## WHAT NEEDS TO BE DONE
Please print the rows starting at the line that contains "Open the groups view two-person icon" and ending at the line that contains "[x=189, y=49]", and leave the pictures out.

++++ SOURCE RECORDS

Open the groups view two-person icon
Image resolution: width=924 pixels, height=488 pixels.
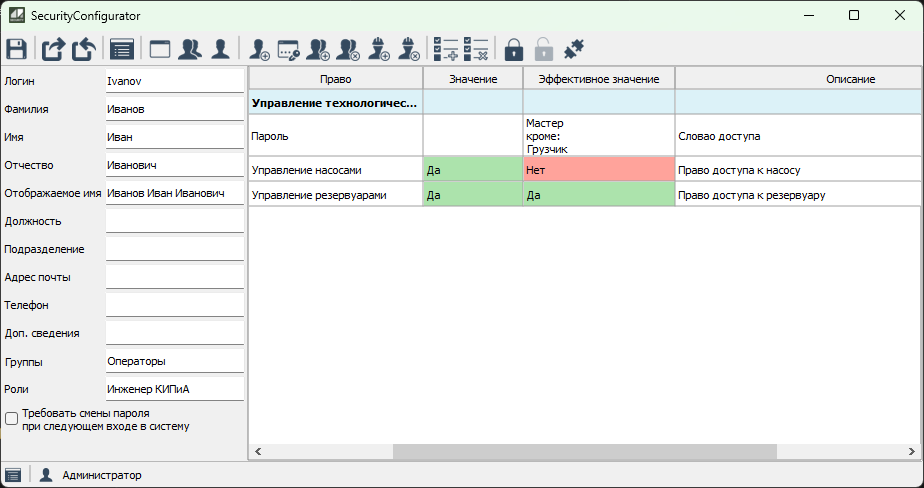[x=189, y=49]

++++++++
++++ SOURCE RECORDS

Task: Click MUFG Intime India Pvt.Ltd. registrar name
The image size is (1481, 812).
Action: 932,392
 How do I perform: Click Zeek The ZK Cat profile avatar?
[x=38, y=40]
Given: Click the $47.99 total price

++++++++
++++ SOURCE RECORDS

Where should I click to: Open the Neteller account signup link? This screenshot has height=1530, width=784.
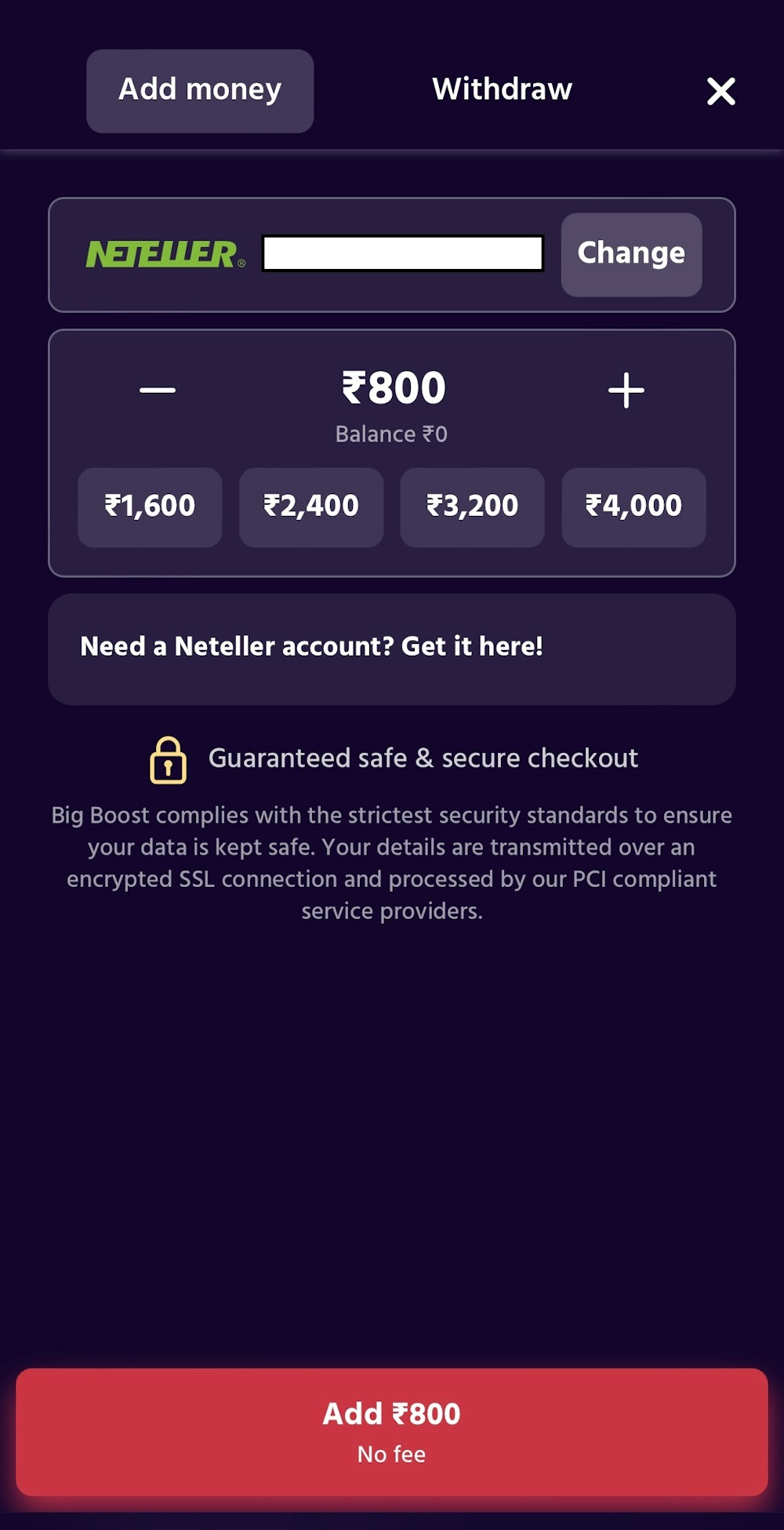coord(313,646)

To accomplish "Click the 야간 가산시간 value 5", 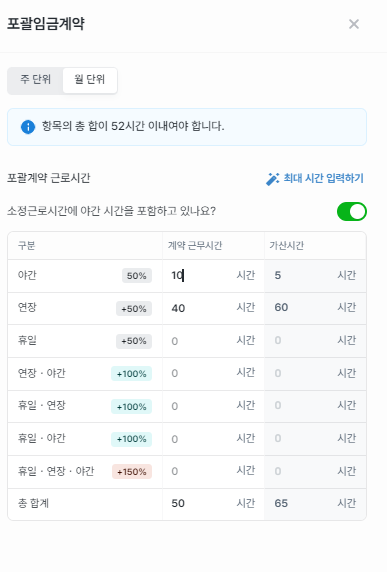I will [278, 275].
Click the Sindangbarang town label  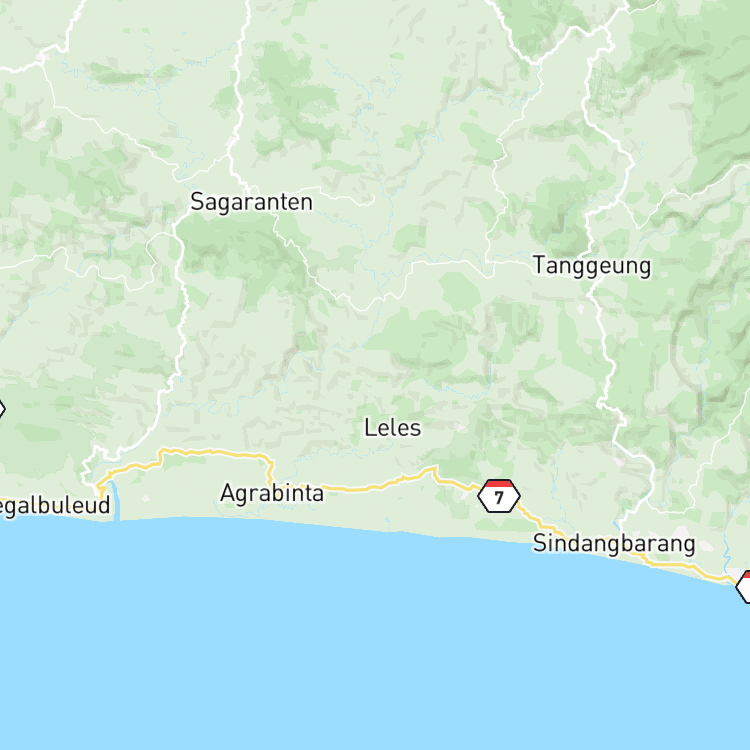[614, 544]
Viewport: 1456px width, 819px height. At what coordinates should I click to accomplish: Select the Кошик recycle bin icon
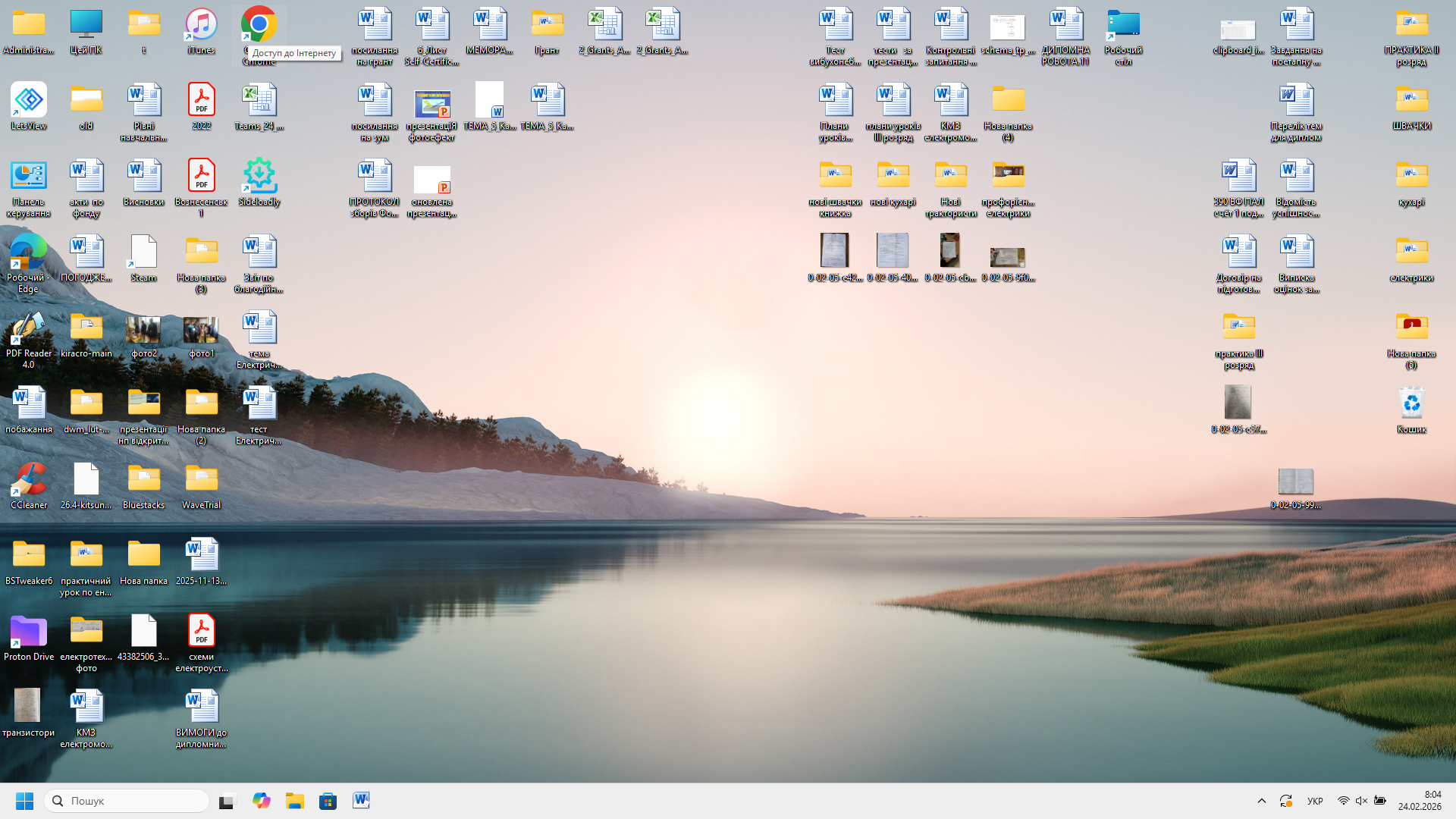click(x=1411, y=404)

++++++++

## ANSWER FOR THE TASK
Open the groups view two-person icon
Image resolution: width=924 pixels, height=488 pixels.
[x=189, y=49]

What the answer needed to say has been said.